Getting to personalization nirvana will be a challenge, however. The manufacturing shop floor must be redesigned and reconfigured to make customized batches of small products with minimal lag in between. That will take an enormous adjustment for most industries because we’ve designed our supply chains for large quantities of much bigger things produced at the highest-possible speeds. But the market, eventually, will demand it.
This will call for machines that are more flexible and IoT-driven while still compliant with security regulations. That’s why enterprises need to begin planning for technology, physical space, and people who can manage the move-to-small processes.
Probably the biggest barrier for small tech right now is power. We need power generation and storage solutions that are cost effective, last a long time, and are environmentally sound. Miniaturized technology calls for power sources that provide consistent, long-term energy. No one wants their ingestible bot to die for lack of energy.
To make sensors completely independent, we need a big advance in power, says Donald Sadoway, professor in the department of materials science and engineering at the Massachusetts Institute of Technology, who focuses on environmentally sound electrochemistry.

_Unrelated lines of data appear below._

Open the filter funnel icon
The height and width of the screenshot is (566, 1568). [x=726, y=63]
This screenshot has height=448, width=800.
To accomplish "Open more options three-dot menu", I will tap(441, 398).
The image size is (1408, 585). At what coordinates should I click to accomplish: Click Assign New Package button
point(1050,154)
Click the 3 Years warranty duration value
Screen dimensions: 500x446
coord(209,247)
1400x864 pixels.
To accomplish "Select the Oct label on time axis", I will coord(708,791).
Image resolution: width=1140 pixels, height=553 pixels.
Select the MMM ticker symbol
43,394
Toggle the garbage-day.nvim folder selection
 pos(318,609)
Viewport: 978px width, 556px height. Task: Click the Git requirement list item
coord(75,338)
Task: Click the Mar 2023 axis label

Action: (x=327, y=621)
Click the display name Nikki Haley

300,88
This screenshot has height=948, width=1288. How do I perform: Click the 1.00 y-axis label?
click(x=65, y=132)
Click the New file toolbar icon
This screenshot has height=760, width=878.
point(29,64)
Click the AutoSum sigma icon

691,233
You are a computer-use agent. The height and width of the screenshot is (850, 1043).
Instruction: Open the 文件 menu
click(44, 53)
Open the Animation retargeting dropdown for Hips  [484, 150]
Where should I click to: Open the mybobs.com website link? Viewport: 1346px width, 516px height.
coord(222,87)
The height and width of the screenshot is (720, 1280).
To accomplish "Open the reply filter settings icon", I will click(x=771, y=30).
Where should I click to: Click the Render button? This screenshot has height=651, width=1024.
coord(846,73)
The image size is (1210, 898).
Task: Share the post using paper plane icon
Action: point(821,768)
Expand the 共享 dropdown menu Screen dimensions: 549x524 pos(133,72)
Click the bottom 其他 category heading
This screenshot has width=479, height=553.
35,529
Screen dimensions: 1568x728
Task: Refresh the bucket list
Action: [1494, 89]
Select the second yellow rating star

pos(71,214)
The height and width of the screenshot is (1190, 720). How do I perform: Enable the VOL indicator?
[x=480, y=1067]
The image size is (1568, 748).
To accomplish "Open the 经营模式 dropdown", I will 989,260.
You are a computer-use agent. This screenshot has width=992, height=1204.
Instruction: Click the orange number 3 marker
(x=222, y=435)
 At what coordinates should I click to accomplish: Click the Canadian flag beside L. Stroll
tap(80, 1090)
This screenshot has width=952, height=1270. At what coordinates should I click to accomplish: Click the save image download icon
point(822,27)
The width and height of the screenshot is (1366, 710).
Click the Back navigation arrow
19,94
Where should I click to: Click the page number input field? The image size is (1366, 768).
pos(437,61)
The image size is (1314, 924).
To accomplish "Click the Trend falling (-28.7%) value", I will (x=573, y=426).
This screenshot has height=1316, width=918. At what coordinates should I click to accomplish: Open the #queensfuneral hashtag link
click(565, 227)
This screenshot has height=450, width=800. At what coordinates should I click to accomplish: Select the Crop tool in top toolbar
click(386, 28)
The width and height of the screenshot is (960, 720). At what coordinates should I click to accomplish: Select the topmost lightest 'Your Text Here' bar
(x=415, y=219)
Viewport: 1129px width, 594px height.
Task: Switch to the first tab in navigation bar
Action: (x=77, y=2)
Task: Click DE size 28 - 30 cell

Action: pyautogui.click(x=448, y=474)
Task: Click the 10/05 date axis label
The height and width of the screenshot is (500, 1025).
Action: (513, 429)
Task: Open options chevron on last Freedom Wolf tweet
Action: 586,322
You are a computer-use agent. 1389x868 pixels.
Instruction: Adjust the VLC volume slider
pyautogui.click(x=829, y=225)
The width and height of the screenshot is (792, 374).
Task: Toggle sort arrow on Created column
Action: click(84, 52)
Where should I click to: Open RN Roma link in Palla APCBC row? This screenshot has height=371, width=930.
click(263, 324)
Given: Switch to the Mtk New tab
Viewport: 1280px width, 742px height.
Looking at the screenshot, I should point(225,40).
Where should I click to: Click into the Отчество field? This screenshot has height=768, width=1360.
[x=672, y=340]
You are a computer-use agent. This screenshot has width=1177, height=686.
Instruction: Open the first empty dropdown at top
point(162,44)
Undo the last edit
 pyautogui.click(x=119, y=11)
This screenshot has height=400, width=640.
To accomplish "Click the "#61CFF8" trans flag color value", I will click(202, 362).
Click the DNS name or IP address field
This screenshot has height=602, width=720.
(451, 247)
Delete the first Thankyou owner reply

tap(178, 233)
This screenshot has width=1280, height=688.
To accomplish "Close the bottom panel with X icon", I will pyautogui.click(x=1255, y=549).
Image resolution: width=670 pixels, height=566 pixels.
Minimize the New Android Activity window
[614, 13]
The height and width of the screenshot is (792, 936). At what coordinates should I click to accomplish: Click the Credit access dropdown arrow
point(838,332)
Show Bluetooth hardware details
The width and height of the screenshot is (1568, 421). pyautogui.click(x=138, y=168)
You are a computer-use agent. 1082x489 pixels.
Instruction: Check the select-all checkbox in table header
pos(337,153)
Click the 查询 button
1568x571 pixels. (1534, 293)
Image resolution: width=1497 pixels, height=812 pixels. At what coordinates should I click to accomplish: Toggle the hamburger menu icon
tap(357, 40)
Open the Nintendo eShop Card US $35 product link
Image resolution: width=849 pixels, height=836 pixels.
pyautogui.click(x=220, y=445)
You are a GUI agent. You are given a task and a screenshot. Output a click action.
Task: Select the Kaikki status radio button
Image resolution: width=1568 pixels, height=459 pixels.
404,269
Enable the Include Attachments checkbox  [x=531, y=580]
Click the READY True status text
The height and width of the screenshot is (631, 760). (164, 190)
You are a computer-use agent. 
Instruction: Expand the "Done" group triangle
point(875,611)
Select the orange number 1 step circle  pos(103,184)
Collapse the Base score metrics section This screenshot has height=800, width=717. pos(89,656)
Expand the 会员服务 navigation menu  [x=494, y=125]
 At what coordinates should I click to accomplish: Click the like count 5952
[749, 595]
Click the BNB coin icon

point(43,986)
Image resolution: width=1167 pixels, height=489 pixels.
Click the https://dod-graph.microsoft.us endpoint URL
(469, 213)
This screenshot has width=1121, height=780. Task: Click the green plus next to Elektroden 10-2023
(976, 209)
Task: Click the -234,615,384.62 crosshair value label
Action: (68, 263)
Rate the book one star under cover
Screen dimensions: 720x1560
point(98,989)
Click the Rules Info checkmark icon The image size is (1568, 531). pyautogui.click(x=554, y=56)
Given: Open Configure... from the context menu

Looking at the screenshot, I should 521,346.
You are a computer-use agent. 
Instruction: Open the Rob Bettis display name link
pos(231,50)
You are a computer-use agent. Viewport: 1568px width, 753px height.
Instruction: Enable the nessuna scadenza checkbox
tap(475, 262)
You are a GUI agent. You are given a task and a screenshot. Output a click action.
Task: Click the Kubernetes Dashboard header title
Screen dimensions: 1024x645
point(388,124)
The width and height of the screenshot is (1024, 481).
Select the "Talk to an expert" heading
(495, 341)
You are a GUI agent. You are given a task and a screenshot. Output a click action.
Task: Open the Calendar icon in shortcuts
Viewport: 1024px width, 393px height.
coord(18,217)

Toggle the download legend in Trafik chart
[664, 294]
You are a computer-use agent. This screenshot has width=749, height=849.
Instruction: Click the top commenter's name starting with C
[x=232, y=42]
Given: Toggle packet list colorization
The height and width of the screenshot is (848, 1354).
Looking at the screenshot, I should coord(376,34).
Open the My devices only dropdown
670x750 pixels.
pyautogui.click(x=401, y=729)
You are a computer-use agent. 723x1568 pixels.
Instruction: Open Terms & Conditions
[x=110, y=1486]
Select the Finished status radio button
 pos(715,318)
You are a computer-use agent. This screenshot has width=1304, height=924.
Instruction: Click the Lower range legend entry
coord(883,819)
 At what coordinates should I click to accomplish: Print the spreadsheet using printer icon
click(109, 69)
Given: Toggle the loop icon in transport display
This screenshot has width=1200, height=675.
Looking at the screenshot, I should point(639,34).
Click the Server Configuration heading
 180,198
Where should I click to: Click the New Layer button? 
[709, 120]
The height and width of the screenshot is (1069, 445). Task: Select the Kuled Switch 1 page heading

The lithium-ion battery, which was the leap forward in portable power that enabled such innovations as cell phones in the 1990s, has yet to be matched for our current, ever-growing needs. Lithium-ion batteries can also overheat and sometimes burst into flames; there have been several well-publicized cases of smartphones combusting (and expensive manufacturer recalls).
What we’ve had so far is incremental improvements on the lithium-ion battery, says Sadoway, when what we need is a radical innovation.
“We really need a quantum improvement in performance over lithium-ion,” he says. Drones are limited by battery performance, as are electric cars, which, Sadoway predicts, “will hit a plateau very, very soon.”
Added to the scientific difficulty is the need for new batteries to be not only much more powerful but also rechargeable. Hopefully, we’ll hit a sweet spot of efficient energy usage, strong power generation, and compact energy storage in the future. Research may also reveal self-powering sensors that don’t need external juice at all.
But don’t look for solutions from within the existing power structure, says Sadoway. “I guarantee you, the lithium-ion producers are not going to give us the next-step increase in performance,” he predicts. “That’s going to come from the inventors, the people at the universities that are free thinking and have the audacity to try something different.”
In fact, the co-inventor of the lithium-ion battery, John Goodenough, now 97 and co-winner of the 2019 Nobel Prize in Chemistry for that innovation, is still working on battery technology at the University of Texas at Austin. He and a co-researcher have created a new type of lithium battery that uses glass, which promises to be safer, charge quicker, and be more environmentally sound than earlier rechargeable lithium battery iterations.
But wherever the next step forward comes from, now is the time to make big plans for our small future. With the ascendancy of the IoT, robotics, AI, Big Data, and cloud computing, there is extraordinary pressure for a big bang of tiny tech to disrupt business – everything from autonomous vehicles to healthcare monitoring to robotic agriculture.
“There are so many people working on so many things, just an explosion of innovation,” says Sharon. “I’m super bullish. I think it’s one of those trends that’s not going to stop anytime soon.”